• [Task directions]: Using the entries that follow, please report how many lines contain the word "next", with no other words.

• [Data shown]:
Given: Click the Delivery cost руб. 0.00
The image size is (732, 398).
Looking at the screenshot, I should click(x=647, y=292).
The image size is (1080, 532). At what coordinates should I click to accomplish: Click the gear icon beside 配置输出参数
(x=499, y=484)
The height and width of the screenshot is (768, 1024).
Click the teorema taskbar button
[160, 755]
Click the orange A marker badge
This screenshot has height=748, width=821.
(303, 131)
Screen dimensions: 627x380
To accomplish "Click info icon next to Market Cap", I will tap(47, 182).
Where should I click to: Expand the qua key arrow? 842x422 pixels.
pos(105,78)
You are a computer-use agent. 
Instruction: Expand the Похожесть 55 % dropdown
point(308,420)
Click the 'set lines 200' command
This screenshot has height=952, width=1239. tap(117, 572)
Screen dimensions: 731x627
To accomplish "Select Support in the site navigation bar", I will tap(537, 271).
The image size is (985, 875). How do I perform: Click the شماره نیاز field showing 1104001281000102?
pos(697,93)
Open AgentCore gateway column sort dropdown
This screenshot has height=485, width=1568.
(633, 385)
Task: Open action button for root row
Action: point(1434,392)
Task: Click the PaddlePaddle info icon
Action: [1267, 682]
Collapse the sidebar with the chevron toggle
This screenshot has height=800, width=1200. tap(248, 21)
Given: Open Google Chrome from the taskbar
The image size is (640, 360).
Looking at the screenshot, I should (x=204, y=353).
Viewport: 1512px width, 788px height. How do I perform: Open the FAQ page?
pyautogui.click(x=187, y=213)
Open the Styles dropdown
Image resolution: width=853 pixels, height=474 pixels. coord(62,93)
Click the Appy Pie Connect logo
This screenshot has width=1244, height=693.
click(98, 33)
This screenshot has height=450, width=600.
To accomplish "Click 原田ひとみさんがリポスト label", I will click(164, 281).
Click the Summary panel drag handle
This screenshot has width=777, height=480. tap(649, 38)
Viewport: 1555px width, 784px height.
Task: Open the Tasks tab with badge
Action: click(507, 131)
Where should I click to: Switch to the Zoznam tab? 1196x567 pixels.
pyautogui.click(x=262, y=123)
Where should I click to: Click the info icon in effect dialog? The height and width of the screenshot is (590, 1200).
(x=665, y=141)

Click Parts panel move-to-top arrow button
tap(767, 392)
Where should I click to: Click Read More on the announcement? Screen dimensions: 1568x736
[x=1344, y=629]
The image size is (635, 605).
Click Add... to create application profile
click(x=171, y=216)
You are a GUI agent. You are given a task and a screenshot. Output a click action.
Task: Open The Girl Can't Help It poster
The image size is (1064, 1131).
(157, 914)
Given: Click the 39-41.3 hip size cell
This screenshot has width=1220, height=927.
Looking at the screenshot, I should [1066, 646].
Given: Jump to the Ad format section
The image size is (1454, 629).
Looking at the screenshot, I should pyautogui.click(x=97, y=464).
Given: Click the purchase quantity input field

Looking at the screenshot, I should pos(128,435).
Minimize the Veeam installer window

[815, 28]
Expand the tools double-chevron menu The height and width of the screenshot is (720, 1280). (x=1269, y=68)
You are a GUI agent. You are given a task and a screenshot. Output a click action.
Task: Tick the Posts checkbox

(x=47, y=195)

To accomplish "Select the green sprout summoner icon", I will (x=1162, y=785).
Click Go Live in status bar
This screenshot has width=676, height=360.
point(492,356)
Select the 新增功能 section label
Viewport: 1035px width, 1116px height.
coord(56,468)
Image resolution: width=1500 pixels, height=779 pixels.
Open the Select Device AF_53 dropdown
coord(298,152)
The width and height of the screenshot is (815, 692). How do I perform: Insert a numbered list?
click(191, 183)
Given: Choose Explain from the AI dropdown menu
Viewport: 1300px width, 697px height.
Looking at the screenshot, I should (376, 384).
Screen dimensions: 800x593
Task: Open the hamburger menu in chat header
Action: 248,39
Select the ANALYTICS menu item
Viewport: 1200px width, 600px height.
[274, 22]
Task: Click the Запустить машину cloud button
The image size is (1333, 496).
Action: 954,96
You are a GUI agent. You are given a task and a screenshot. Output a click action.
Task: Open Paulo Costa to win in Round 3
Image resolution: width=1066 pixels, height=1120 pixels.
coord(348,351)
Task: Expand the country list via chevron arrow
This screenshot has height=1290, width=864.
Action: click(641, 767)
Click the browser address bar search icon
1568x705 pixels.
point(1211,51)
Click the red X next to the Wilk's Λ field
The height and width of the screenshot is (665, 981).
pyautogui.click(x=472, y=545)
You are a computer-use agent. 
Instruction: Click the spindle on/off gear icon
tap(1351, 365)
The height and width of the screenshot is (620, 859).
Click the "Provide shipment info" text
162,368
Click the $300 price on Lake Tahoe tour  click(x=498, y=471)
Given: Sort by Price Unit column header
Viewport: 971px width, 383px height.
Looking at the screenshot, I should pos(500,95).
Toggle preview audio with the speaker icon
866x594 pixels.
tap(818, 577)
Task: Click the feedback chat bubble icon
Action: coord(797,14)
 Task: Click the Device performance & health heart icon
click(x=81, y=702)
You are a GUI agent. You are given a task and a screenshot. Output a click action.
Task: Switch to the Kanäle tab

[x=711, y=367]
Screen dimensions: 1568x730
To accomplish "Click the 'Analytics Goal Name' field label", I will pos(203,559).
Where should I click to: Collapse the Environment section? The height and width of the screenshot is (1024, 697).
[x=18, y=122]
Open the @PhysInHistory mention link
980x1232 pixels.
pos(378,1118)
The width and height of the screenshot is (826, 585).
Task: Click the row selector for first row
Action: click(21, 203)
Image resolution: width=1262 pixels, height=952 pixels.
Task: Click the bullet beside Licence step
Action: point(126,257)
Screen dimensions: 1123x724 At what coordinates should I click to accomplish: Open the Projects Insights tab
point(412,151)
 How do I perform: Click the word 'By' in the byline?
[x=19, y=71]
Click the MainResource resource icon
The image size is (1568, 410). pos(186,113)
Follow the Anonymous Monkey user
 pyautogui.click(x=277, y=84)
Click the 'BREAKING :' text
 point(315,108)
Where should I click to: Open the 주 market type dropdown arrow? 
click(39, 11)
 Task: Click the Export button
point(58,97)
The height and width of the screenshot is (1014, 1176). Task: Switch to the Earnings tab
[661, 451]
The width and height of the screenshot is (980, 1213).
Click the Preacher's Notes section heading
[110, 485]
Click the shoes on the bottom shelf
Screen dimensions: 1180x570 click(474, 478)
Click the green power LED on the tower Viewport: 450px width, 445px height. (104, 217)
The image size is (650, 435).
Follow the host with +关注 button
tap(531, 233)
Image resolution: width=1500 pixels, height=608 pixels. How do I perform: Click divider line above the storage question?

• [Answer box]: 2